If you have no obvious leaks, look at your Weber carbs...They are not built like the old USofA stuff used to be....The entire float bowl is vented into the air cleaner, allowing for a lot of evaporation....

Try placing a plsatic bag of some discription over the air cleaners when you park it and see if this lessens the odor....Bag should fit reasonably close...

Hope this helps...

Leon C.

P.S. Your tank vent does not have to be terribly large either....
Dick, if you give Leon's bag trick a try-put your car keys in a plastic bag also to remind you to remove prior to start. The tanks are supposed to be vented but with a loop in the line causing a trap.
Maybe you are loopless? I just had a lawnmower with a weeping carb
it's amazing how powerful a few drops of fuel can be.
I heard my name mentioned. I have had two gas leakage issue w/ my new JPS/GEM VW 2332, 44 IDFs, standing at around 2500 mi. so far. 1) A cracked carb body at the idle mixture needle valve; fix: replaced w/ new carb. 2) leaking fuel pump that was also overpressurizing the carbs; fix: replaced the fuel pump w/ different type. Item 1) was pretty steady and so a fair amount of gas was making the carb wet; sorta easy to see the source, although deciding the carb body was faulty came only after a lot fooling around. Item 2) was kinda slow ooze and took a while to figure out -- long story told elsewhere here ("Hip bone connected to Thigh Bone". Now fixed, the hot engine in the garage will smell of gas, a bit, because of the natural venting of the carbs, as explained. This is NOT a pressurized FI system you have here -- this is 50s technology. Pretty soon (barring any overt leaks, as described) you will develop a sense for what is a normal hot engine smell, which includes some gasoline vapors mixed in. Nature of the beast. Also, a new engine breaking in will run a little hotter, so will exagerate these aromas a bit. Check the fuel pump, as there is better than even chance it is same as the one I got from JPS. The connections were fine, but there is a small hole in the side of the pump ( for an adjustment screw??), hiding under the label attached, and the gas was leaking, slowly, out this hole.
Kelley et al.....

I (and many of the rest of you on here) am from the "Old School" of the pre-1990's Carburetor vehicles. We KNOW how to live with these little critters. For instance:

We KNOW that they need extra attention when they are cold, and let us know by coughing and puking a lot. We see this as an act of rebelling and take a Macho approach: We Choke the hell out of them!

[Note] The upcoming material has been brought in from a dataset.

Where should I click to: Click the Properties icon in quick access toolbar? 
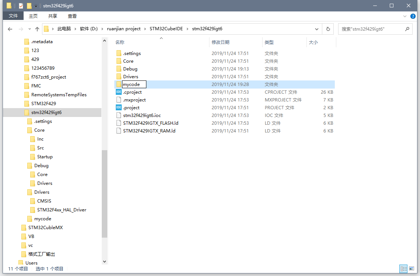point(21,6)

We KNOW that they bubble over when they're hot and then make the engine hard to start, followed by a different array of coughing and puking, followed by a cloud of black smoke, just to show that they're pissed off.

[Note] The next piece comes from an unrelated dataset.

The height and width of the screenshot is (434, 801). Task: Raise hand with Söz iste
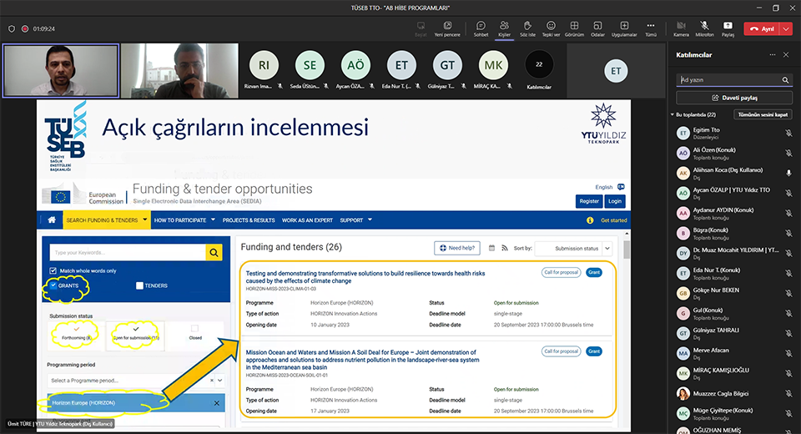pyautogui.click(x=527, y=28)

We KNOW that they often get water condensed on the outside when run in humid weather, and that condensation attracts dust and dirt like a bear to honey, eventually making that small, metal device look like a large, black, featureless, fuzzy mass atop the engine.

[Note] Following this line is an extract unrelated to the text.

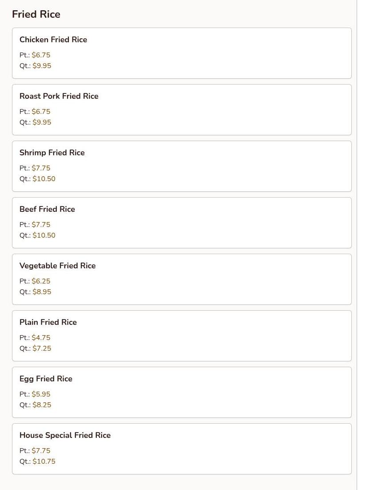Click the Chicken Fried Rice pint price $6.75

[41, 55]
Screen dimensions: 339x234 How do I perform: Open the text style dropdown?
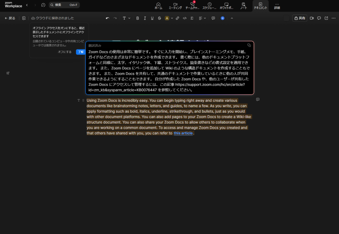click(x=126, y=18)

We KNOW that a healthy carb produces a constant, steady hiss as the fuel is being vapourized, whilst an unheathy carb sounds more like scrambled eggs frying, with fits and pops and hisses, all mixed together.

We KNOW that an otherwise healthy carb will sometimes, for no good reason and with no intention of malice, "cough up" a large fuel-ball like a cat puking onto your new, white carpet.

We ALSO KNOW, that said fuel ball sometimes ignites within your air cleaner in a futile effort to make it's way to freedom. Often these events are contained within said air cleaner, but others are "Mega-Pukes" with the power to destroy air cleaners, engine covers, rear quarter sections and, sometimes, entire cars.

We SOMETIMES KNOW, that these "Mega-Pukes" are often preceeded by an obscure popping sound, often causing the driver to say to themselves; "hmmmmmm....Wonder what that was?" and then look all around their car, up and down the street, up and down side streets and into all of their rear-view mirrors, buying the "Mega-Puke" fireball time while it's eating it's way out of the air cleaner and heading for freedom.

Competent, experienced, carbureted drivers KNOW that, if they detect a "Mega Puke" fireball in action, that the first line of defense is to MASH THE ACCELERATOR TO THE FLOOR in hopes that the engine will suck it into the cylinder, where it belongs, and devour it. (Hey....works for me!)

We KNOW that no one (or, at least, hardly any one) under the age of 30 years knows a damn thing about a carburetor, nor can they figure out why anyone would ever want to use one when electronic fuel injection works so well.

We ALSO KNOW that those 30-somethings don't know the first thing about getting a carburetored engine to work, no matter if it resides in a car, a boat, a motorcycle or on their lawn mower. They'll sit and stare at it while trying to figure out why it's covered in a black coating of oily fuzz.

Lastly, we KNOW that 753 Bazillion cars, trucks, airplanes, lawn mowers, boats, weed wackers and sex toys have been produced with carbureted engines and THEY all seem to get along, ok.....and yours probably will too........

gn
One of the "Carbureted Speedstah Guys" from South Carolina
(Home of just about every Presidential Candidate this week -
Can you folks Please take them back?)
Gordon,

ATTABOY!!! And you have the cajones to complain about my inimitable writing style?? You got me covered, Speedstah Guy, hands down.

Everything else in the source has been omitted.